# Roadmap: Screen Timelapse MCP Server

## Milestones

- ✅ **v1.0 MVP** - Phases 1-4 (shipped 2026-04-12)
- ✅ **v1.1 Native DWM Window Capture** - Phases 5-7 (shipped 2026-04-13)
- ✅ **v1.2 Capture Profiles & Frame Repository** - Phases 8-11 (shipped 2026-04-13)

## Phases

<details>
<summary>✅ v1.0 MVP (Phases 1-4) - SHIPPED 2026-04-12</summary>

- [x] **Phase 1: Core Capture Pipeline** - MCP server with desktop capture, timed scheduling, and grid image compilation
- [x] **Phase 2: Window and Region Targeting** - Capture specific windows, screen regions, and handle target lifecycle
- [x] **Phase 3: Diagnostic Features** - Delta highlighting, idle frame compression, and animated GIF export
- [x] **Phase 4: Distribution** - Package and publish as cplugs marketplace plugin

### Phase 1: Core Capture Pipeline
**Goal**: Agents can trigger a timed desktop capture session via MCP tools and retrieve a properly-sized grid image with timestamps via MCP resources
**Depends on**: Nothing (first phase)
**Requirements**: MCP-01, MCP-02, MCP-03, MCP-04, MCP-05, CAPT-01, TIME-01, TIME-02, TIME-03, TIME-04, GRID-01, GRID-02, GRID-03, GRID-04, GRID-05
**Plans:** 3 plans

Plans:
- [x] 01-01-PLAN.md — Project scaffold, stdout guard, logger, types, MCP server skeleton
- [x] 01-02-PLAN.md — Capture engine: session manager, scheduler, desktop target, tool wiring
- [x] 01-03-PLAN.md — Grid compiler, timestamp overlays, resource handler, end-to-end verification

### Phase 2: Window and Region Targeting
**Goal**: Agents can target specific application windows or screen regions instead of the full desktop
**Depends on**: Phase 1
**Requirements**: CAPT-02, CAPT-03, CAPT-04, CAPT-05, TIME-05
**Plans:** 2 plans

Plans:
- [x] 02-01-PLAN.md — Types, window-utils, and target classes (WindowTarget, RegionTarget, WindowRegionTarget)
- [x] 02-02-PLAN.md — Server wiring (list_windows tool, start_capture target factory) and scheduler skip logic

### Phase 3: Diagnostic Features
**Goal**: Agents get richer visual diagnostics that highlight what changed between frames and eliminate redundant information
**Depends on**: Phase 2
**Requirements**: DIAG-01, DIAG-02, DIAG-03
**Plans:** 2 plans

Plans:
- [x] 03-01-PLAN.md — Processing modules: pixel comparison, delta highlighter, idle compressor, GIF exporter
- [x] 03-02-PLAN.md — Server wiring: type extensions, grid pipeline integration, GIF resource endpoint

### Phase 4: Distribution
**Goal**: The tool is installable from the cplugs marketplace with zero manual configuration
**Depends on**: Phase 3
**Requirements**: DIST-01, DIST-02, DIST-03
**Plans:** 2 plans

Plans:
- [x] 04-01-PLAN.md — Plugin manifest files, tsup ESM config, build verification
- [x] 04-02-PLAN.md — Publish to cplugs marketplace, verify installation and MCP registration

</details>

### ✅ v1.1 Native DWM Window Capture (Shipped 2026-04-13)

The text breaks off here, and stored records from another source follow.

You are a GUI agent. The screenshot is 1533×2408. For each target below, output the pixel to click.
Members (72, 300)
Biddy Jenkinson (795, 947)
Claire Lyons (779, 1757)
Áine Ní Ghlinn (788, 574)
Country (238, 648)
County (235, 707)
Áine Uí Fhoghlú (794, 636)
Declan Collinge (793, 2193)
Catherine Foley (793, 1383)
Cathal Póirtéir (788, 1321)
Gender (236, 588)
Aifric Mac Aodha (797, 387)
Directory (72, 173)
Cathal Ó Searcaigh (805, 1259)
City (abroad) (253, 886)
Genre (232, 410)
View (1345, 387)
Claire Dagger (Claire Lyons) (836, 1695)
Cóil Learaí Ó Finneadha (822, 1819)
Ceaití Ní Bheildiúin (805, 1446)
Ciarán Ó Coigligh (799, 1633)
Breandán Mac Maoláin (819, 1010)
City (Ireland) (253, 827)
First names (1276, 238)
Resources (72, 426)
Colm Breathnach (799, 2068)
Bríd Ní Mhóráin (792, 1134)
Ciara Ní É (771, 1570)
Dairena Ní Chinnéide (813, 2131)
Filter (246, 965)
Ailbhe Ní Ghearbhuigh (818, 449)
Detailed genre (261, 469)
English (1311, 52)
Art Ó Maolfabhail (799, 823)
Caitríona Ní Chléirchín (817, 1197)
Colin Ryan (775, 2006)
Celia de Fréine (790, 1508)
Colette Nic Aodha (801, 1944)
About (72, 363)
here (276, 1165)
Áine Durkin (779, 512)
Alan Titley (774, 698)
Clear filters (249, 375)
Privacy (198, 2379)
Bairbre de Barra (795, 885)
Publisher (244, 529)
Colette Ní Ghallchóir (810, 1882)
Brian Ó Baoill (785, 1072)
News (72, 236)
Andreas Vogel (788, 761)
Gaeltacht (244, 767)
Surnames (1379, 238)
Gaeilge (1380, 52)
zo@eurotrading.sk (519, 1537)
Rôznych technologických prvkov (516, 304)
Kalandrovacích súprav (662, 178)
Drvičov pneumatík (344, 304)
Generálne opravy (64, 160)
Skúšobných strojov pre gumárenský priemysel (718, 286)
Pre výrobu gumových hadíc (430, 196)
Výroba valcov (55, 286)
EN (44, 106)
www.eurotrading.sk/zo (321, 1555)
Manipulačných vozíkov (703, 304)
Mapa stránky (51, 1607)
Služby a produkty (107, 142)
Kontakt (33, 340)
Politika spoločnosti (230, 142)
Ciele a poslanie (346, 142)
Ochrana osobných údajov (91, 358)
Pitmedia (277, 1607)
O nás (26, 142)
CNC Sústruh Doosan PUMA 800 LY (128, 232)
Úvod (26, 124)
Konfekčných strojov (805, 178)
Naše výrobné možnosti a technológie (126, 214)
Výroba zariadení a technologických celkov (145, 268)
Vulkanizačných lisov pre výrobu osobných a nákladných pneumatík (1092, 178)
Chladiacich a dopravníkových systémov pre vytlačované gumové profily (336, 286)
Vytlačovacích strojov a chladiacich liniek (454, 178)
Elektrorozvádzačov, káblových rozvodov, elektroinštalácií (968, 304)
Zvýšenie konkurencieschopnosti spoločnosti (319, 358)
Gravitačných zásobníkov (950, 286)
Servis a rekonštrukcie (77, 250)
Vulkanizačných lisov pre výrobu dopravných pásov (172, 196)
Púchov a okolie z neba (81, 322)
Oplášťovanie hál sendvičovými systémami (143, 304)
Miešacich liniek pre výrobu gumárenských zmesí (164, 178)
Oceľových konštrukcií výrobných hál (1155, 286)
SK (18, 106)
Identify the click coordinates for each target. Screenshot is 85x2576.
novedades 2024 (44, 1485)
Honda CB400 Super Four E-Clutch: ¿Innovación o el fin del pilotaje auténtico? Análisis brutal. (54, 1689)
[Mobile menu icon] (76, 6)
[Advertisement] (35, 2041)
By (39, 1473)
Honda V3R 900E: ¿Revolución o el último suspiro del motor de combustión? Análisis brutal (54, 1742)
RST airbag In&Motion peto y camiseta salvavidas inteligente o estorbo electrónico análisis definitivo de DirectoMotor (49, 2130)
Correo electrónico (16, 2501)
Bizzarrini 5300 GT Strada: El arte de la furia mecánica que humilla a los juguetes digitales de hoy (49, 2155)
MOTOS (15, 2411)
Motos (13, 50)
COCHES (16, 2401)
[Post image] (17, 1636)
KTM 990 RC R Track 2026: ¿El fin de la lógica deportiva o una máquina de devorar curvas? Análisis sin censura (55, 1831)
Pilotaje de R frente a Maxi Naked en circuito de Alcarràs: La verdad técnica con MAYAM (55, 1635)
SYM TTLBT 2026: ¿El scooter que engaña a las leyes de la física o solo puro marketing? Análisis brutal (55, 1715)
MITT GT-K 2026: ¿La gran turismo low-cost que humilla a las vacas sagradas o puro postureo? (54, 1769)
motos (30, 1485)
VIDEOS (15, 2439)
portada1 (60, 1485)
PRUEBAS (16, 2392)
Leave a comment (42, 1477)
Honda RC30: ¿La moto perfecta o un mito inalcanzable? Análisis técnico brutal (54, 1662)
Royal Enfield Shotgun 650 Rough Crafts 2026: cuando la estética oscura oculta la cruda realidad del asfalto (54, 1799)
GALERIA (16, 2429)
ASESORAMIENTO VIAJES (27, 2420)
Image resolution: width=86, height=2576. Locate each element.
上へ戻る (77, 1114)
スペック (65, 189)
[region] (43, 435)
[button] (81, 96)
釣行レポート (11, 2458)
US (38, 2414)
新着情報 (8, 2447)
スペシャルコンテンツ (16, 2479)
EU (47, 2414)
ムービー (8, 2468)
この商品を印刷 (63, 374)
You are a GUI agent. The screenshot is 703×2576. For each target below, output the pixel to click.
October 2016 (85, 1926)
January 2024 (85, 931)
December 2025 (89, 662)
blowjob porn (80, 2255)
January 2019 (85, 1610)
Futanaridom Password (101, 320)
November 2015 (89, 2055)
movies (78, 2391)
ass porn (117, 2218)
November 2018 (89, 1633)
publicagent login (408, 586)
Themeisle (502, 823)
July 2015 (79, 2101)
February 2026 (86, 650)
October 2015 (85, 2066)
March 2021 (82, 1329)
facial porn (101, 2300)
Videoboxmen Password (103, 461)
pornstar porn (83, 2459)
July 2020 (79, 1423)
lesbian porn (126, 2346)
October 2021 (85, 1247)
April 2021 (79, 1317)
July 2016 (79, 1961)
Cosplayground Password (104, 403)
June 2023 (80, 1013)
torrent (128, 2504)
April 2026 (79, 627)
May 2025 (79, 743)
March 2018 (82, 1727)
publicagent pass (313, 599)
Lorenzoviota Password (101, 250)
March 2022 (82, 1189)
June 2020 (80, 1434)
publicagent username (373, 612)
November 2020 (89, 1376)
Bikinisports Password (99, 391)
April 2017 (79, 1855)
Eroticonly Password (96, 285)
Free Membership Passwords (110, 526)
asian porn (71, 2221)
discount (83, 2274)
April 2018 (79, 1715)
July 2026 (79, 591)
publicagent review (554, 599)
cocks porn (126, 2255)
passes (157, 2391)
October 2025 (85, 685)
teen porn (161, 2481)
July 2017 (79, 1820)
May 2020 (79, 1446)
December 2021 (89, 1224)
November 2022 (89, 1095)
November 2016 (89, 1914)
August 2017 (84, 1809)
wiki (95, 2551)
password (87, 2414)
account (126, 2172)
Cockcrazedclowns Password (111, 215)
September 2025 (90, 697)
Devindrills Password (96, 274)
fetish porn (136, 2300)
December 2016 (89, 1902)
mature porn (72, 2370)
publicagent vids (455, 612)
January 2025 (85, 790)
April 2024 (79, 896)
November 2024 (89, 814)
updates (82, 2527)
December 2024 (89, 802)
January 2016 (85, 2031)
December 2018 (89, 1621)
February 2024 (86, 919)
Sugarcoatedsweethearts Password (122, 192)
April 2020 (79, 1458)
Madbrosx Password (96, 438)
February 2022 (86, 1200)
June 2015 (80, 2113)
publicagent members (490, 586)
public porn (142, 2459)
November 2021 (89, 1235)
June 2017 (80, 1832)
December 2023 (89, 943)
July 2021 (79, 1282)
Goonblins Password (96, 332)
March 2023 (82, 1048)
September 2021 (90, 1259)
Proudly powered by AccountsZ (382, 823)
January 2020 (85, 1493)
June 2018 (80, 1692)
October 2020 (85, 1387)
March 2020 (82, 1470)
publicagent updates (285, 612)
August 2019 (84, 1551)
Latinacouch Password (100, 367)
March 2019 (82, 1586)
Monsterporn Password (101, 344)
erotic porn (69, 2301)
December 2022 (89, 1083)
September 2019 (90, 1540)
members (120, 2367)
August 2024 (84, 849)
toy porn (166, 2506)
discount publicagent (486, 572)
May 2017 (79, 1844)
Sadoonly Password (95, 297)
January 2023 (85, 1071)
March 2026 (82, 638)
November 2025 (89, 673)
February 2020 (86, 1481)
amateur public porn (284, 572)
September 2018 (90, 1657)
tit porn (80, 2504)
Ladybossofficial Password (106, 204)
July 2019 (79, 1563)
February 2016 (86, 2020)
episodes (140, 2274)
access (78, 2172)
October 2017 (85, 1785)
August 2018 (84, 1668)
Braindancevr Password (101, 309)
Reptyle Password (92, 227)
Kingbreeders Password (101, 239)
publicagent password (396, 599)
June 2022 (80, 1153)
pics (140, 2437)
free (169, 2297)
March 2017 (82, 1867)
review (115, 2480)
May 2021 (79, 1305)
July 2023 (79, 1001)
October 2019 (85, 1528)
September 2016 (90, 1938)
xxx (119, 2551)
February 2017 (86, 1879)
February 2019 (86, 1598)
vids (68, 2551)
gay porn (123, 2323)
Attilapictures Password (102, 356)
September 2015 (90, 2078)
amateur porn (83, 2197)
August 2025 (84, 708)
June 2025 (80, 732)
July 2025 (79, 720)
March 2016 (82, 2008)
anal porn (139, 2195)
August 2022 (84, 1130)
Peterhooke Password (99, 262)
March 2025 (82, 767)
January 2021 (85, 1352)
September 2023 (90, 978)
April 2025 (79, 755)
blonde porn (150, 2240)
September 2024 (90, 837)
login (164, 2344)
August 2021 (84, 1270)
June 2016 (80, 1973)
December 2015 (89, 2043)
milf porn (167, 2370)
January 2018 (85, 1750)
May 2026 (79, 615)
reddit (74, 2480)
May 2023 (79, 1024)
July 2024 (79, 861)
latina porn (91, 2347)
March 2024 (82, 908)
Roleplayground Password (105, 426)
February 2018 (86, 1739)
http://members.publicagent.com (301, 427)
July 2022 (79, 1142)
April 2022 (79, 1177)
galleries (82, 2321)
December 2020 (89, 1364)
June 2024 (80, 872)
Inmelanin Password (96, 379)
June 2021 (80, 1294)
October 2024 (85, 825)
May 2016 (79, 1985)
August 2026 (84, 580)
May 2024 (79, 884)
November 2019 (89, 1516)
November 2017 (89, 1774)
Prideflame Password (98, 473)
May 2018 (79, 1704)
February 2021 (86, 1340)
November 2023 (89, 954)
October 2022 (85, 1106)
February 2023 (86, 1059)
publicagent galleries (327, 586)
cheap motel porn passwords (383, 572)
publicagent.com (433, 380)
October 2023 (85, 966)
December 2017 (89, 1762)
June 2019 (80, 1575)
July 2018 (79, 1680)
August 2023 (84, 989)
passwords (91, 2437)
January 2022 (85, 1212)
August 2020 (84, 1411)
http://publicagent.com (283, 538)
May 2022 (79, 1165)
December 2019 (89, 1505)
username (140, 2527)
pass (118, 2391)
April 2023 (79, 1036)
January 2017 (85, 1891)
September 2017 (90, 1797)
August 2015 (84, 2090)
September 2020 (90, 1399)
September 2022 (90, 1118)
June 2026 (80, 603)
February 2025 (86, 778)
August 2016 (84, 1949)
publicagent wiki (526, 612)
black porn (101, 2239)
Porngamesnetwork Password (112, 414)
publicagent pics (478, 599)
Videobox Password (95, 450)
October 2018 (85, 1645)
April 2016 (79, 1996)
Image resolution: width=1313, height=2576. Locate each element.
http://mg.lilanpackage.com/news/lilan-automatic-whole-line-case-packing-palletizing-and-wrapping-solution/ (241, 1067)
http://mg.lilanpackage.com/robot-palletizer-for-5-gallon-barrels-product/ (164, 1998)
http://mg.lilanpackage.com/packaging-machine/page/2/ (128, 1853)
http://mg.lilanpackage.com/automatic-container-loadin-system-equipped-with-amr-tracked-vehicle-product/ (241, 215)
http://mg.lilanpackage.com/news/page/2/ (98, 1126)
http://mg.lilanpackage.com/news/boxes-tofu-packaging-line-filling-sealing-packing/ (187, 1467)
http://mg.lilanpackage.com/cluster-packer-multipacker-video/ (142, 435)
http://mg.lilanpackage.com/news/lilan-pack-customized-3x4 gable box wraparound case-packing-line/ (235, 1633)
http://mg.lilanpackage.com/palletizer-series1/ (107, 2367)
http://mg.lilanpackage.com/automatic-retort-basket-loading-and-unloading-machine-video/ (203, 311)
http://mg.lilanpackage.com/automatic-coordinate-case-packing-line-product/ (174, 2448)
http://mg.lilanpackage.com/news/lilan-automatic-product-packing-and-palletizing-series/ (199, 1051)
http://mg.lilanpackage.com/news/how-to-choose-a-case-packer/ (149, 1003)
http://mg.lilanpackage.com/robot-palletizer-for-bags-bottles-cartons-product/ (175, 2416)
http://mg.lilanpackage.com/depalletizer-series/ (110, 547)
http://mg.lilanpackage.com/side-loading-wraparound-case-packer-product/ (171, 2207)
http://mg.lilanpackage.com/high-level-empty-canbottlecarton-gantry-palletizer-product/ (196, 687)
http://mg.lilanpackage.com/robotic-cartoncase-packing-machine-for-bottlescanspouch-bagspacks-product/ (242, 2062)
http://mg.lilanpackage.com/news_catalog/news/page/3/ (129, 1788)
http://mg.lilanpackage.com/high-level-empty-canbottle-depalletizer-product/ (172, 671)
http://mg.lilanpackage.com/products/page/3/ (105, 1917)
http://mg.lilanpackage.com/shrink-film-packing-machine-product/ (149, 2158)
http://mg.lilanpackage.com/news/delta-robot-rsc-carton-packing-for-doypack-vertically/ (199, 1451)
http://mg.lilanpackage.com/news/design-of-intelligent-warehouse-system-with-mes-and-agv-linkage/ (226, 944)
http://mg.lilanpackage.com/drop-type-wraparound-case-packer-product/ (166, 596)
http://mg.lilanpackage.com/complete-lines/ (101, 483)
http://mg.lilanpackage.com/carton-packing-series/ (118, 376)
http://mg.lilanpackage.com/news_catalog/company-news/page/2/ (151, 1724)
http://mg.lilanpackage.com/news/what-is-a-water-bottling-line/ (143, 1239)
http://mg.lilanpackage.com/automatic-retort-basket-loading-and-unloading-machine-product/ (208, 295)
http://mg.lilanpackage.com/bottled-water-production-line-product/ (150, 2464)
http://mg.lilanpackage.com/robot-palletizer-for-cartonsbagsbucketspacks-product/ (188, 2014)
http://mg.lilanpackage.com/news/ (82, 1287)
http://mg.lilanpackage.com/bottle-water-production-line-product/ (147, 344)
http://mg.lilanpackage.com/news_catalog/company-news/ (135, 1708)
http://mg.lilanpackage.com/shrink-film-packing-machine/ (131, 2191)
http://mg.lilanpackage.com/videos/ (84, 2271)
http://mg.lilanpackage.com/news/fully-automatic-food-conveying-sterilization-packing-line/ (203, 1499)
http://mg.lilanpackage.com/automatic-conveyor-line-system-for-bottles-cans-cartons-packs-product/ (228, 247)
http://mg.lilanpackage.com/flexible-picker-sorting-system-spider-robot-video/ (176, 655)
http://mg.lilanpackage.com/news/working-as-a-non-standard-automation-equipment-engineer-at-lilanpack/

**Milestone Goal:** Replace monitor-crop window capture with native DWM-based per-window capture for flicker-free, occlusion-immune screenshots

- [x] **Phase 5: Native Addon and DWM Capture** - C++ NAPI addon with build toolchain, API validation, and single-frame window capture
- [x] **Phase 6: Integration and Hardening** - Wire DWM capture into existing targets with automatic fallback and production robustness
- [x] **Phase 7: Native Distribution** - Prebuilt binaries and updated cplugs marketplace plugin

## Phase Details

### Phase 5: Native Addon and DWM Capture
**Goal**: A loadable native addon can capture any window by HWND and return a correct PNG buffer, using the empirically validated best DWM API
**Depends on**: Phase 4 (v1.0 complete)
**Requirements**: DWM-01, DWM-02, DWM-03, DWM-04, DWM-05
**Success Criteria** (what must be TRUE):
  1. Running `node -e "require('./native/build/...')"` loads the addon without errors and reports DWM capture availability
  2. Calling captureWindow(hwnd) on a GDI app (Notepad) returns a PNG buffer that decodes to a valid image matching the window content
  3. Calling captureWindow(hwnd) on a window partially covered by another window produces an image showing only the target window content (no overlapping window bleed)
  4. Capturing a window does not cause visible flicker or WM_PRINT-style rendering disruption in the target application
  5. The API choice (DwmGetDxSharedSurface vs WGC) is resolved via empirical testing and documented
**Plans:** 3 plans

Plans:
- [x] 05-01-PLAN.md — Build scaffold: cmake-js, D3D11 device singleton, PNG encoder, loadable .node binary
- [x] 05-02-PLAN.md — WGC capture: CaptureWorker with Windows.Graphics.Capture pipeline
- [x] 05-03-PLAN.md — TypeScript wrapper and empirical WGC validation (GDI, occlusion, flicker tests)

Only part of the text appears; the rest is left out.